Having a background in Java, which is very verbose and strict, I find the ability to mutate Python objects as to give them with fields other than those presented to the constructor really "ugly".
Trying to accustom myself to a Pythonic way of thinking, I'm wondering how I should allow my objects to be constructed.
My instinct is to have to pass the fields at construction time, such as:
def __init__(self, foo, bar, baz=None):
self.foo = foo
self.bar = bar
self.baz = baz
But that can become overly verbose and confusing with many fields to pass. To overcome this I assume the best method is to pass one dictionary to the constructor, from which the fields are extracted:
def __init__(self, field_map):
self.foo = field_map["foo"]
self.bar = field_map["bar"]
self.baz = field_map["baz"] if baz in field_map else None
The other mechanism I can think of is to have the fields added elsewhere, such as:
class Blah(object):
def __init__(self):
pass
...
blah = Blah()
blah.foo = var1
But as that feels way too loose for me.
(I suppose the issue in my head is how I deal with interfaces in Python...)
So, to reiterate the question: How I should construct my objects in Python? Is there an accepted convention?

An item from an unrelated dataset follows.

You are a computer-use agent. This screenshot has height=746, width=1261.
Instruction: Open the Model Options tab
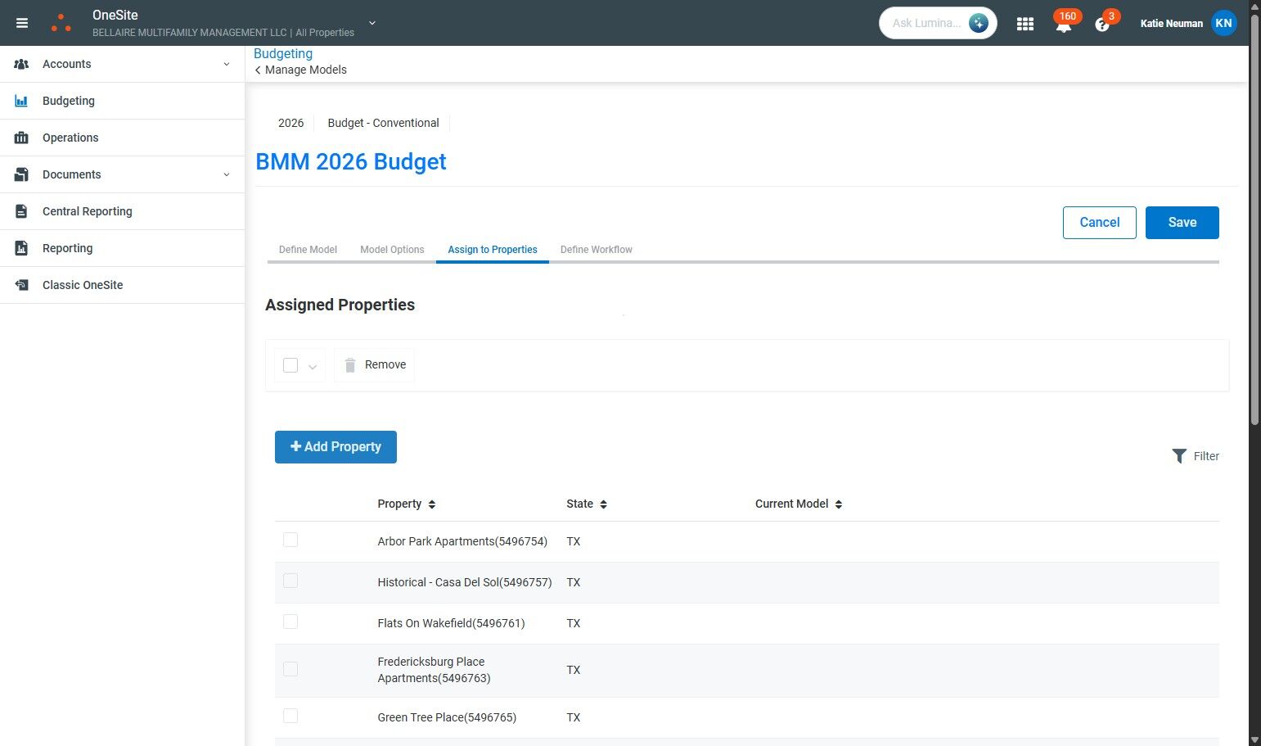[392, 250]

The first you describe is very common. Some use the shorter
class Foo:
def __init__(self, foo, bar):
self.foo, self.bar = foo, bar
Your second approach isn't common, but a similar version is this:
class Thing:
def __init__(self, **kwargs):
self.something = kwargs['something']
#..
which allows to create objects like
t = Thing(something=1)
This can be further modified to
class Thing:
def __init__(self, **kwargs):
self.__dict__.update(kwargs)
allowing
t = Thing(a=1, b=2, c=3)
print t.a, t.b, t.c # prints 1, 2, 3
As Debilski points out in the comments, the last method is a bit unsafe, you can add a list of accepted parameters like this:
class Thing:
keywords = 'foo', 'bar', 'snafu', 'fnord'
def __init__(self, **kwargs):
for kw in self.keywords:
setattr(self, kw, kwargs[kw])
There are many variations, there is no common standard that I am aware of.